## Problem requirements
Among the entries below, how many lines include the word "checkbox"? Reply with only the number.
:: Data for analysis
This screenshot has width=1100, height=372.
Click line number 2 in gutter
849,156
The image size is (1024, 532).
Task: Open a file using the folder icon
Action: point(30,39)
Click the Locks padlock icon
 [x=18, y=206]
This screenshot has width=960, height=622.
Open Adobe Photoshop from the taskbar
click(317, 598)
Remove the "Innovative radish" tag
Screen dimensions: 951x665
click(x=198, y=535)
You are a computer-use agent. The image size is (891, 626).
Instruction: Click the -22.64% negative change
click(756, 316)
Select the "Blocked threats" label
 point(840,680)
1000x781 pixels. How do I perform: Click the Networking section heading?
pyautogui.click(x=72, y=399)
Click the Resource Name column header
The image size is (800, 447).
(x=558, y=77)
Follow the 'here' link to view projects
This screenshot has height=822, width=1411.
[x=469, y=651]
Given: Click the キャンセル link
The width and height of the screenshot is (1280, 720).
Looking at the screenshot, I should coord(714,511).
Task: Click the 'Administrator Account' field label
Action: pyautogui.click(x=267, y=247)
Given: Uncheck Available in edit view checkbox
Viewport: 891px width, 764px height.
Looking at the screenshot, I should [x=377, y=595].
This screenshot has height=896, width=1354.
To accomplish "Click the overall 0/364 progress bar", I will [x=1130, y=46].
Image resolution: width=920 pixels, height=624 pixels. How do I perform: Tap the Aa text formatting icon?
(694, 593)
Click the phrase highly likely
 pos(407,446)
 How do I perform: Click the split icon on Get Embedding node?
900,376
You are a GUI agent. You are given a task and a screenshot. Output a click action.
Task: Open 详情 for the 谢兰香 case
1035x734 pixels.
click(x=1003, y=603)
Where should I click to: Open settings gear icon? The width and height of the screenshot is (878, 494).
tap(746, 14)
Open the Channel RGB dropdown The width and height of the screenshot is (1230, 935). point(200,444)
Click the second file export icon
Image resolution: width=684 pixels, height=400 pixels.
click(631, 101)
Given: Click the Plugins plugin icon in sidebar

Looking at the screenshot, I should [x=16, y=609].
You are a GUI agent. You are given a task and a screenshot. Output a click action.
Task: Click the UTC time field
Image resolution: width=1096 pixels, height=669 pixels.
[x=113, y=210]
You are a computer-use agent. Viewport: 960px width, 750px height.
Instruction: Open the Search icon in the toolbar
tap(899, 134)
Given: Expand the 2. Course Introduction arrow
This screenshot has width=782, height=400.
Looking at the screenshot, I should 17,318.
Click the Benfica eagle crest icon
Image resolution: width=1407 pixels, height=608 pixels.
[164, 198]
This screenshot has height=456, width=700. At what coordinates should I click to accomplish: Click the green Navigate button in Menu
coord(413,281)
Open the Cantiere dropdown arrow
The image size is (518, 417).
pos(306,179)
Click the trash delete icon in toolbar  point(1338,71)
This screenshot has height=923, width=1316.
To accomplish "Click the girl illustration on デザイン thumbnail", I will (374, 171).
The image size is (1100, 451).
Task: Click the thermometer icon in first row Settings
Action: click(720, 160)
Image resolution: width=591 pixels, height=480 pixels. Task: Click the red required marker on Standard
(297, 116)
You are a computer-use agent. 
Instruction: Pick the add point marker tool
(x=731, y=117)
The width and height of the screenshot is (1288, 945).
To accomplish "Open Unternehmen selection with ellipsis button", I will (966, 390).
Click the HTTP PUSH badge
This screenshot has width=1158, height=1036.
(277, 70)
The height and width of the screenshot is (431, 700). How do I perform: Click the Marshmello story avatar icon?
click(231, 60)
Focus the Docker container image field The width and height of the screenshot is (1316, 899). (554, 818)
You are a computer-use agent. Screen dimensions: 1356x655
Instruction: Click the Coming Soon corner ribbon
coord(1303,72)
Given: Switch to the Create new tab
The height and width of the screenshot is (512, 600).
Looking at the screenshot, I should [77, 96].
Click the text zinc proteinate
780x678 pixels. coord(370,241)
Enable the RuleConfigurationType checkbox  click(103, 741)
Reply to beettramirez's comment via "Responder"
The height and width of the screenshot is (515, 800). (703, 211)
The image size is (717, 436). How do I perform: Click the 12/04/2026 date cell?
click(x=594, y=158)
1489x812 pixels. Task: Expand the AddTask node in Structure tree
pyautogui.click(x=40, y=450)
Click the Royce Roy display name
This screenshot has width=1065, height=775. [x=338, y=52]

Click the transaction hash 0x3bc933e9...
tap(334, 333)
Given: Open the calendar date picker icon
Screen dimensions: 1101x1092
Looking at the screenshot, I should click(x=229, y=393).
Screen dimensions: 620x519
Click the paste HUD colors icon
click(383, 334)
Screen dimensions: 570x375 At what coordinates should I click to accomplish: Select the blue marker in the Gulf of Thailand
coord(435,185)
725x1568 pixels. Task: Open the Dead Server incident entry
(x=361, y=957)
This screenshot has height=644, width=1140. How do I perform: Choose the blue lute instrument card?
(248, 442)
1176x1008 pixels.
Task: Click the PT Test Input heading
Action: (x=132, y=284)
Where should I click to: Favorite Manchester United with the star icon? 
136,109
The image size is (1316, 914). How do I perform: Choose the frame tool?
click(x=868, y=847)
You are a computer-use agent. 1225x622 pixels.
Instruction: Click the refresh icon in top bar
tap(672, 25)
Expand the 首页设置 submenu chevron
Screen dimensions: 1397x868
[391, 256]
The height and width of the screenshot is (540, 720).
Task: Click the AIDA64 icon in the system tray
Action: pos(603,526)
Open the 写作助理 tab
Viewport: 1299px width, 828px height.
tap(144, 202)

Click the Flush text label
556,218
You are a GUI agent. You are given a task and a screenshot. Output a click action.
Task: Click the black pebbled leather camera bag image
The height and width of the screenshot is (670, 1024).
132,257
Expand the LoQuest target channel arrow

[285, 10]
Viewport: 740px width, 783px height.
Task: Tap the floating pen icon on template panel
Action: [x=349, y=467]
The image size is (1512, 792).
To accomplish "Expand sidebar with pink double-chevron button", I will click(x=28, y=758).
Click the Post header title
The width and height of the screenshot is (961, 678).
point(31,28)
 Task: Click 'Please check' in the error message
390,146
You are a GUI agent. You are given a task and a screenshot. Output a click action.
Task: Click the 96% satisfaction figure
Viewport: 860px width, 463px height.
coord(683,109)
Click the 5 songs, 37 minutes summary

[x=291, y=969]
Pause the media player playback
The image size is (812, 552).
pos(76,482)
::::
## Your response
2